--- Start of Material supplied ---

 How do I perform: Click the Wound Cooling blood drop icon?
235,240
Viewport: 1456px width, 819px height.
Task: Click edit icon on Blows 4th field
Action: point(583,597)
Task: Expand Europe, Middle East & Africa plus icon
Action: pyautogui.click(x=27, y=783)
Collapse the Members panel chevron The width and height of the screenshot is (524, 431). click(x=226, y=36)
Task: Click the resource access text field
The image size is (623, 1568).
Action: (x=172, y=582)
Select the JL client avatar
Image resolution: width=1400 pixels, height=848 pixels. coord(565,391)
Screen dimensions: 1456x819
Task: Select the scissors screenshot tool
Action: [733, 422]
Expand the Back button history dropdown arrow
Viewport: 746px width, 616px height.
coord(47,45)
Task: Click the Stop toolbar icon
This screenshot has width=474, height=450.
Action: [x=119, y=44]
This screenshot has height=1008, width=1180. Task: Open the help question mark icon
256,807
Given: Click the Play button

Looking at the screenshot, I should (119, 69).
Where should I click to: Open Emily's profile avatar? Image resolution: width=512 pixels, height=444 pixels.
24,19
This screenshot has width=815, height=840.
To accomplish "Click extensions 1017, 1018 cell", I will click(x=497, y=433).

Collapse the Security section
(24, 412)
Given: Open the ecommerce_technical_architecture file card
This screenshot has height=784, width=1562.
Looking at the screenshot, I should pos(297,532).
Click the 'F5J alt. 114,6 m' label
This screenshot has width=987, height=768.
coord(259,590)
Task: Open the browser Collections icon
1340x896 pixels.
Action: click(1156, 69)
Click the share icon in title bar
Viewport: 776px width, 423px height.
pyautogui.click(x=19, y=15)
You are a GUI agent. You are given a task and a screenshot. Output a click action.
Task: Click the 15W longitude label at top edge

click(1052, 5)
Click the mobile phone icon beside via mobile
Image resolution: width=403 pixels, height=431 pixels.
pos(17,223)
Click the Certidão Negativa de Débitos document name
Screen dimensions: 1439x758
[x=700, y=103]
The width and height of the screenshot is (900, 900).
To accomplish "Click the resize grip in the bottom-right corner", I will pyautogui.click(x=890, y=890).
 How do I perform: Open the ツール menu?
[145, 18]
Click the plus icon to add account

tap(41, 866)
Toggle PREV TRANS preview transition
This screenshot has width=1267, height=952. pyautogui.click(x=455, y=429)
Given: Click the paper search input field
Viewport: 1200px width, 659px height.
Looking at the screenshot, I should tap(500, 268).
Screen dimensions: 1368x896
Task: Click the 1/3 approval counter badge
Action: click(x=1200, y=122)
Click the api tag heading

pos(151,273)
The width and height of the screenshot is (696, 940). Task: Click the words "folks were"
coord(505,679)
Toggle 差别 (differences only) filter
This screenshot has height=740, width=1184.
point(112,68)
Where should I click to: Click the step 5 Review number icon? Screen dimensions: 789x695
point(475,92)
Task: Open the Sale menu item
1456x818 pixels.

--- End of Material supplied ---

» What you have to do
Print every one of the records above again, word for word and unchanged.

» Finished answer
 How do I perform: Click the Wound Cooling blood drop icon?
235,240
Viewport: 1456px width, 819px height.
Task: Click edit icon on Blows 4th field
Action: point(583,597)
Task: Expand Europe, Middle East & Africa plus icon
Action: pyautogui.click(x=27, y=783)
Collapse the Members panel chevron The width and height of the screenshot is (524, 431). click(x=226, y=36)
Task: Click the resource access text field
The image size is (623, 1568).
Action: (x=172, y=582)
Select the JL client avatar
Image resolution: width=1400 pixels, height=848 pixels. coord(565,391)
Screen dimensions: 1456x819
Task: Select the scissors screenshot tool
Action: [733, 422]
Expand the Back button history dropdown arrow
Viewport: 746px width, 616px height.
coord(47,45)
Task: Click the Stop toolbar icon
This screenshot has width=474, height=450.
Action: [x=119, y=44]
This screenshot has height=1008, width=1180. Task: Open the help question mark icon
256,807
Given: Click the Play button

Looking at the screenshot, I should (119, 69).
Where should I click to: Open Emily's profile avatar? Image resolution: width=512 pixels, height=444 pixels.
24,19
This screenshot has width=815, height=840.
To accomplish "Click extensions 1017, 1018 cell", I will click(x=497, y=433).

Collapse the Security section
(24, 412)
Given: Open the ecommerce_technical_architecture file card
This screenshot has height=784, width=1562.
Looking at the screenshot, I should pos(297,532).
Click the 'F5J alt. 114,6 m' label
This screenshot has width=987, height=768.
coord(259,590)
Task: Open the browser Collections icon
1340x896 pixels.
Action: click(1156, 69)
Click the share icon in title bar
Viewport: 776px width, 423px height.
pyautogui.click(x=19, y=15)
You are a GUI agent. You are given a task and a screenshot. Output a click action.
Task: Click the 15W longitude label at top edge

click(1052, 5)
Click the mobile phone icon beside via mobile
Image resolution: width=403 pixels, height=431 pixels.
pos(17,223)
Click the Certidão Negativa de Débitos document name
Screen dimensions: 1439x758
[x=700, y=103]
The width and height of the screenshot is (900, 900).
To accomplish "Click the resize grip in the bottom-right corner", I will pyautogui.click(x=890, y=890).
 How do I perform: Open the ツール menu?
[145, 18]
Click the plus icon to add account

tap(41, 866)
Toggle PREV TRANS preview transition
This screenshot has width=1267, height=952. pyautogui.click(x=455, y=429)
Given: Click the paper search input field
Viewport: 1200px width, 659px height.
Looking at the screenshot, I should tap(500, 268).
Screen dimensions: 1368x896
Task: Click the 1/3 approval counter badge
Action: click(x=1200, y=122)
Click the api tag heading

pos(151,273)
The width and height of the screenshot is (696, 940). Task: Click the words "folks were"
coord(505,679)
Toggle 差别 (differences only) filter
This screenshot has height=740, width=1184.
point(112,68)
Where should I click to: Click the step 5 Review number icon? Screen dimensions: 789x695
point(475,92)
Task: Open the Sale menu item
1456x818 pixels.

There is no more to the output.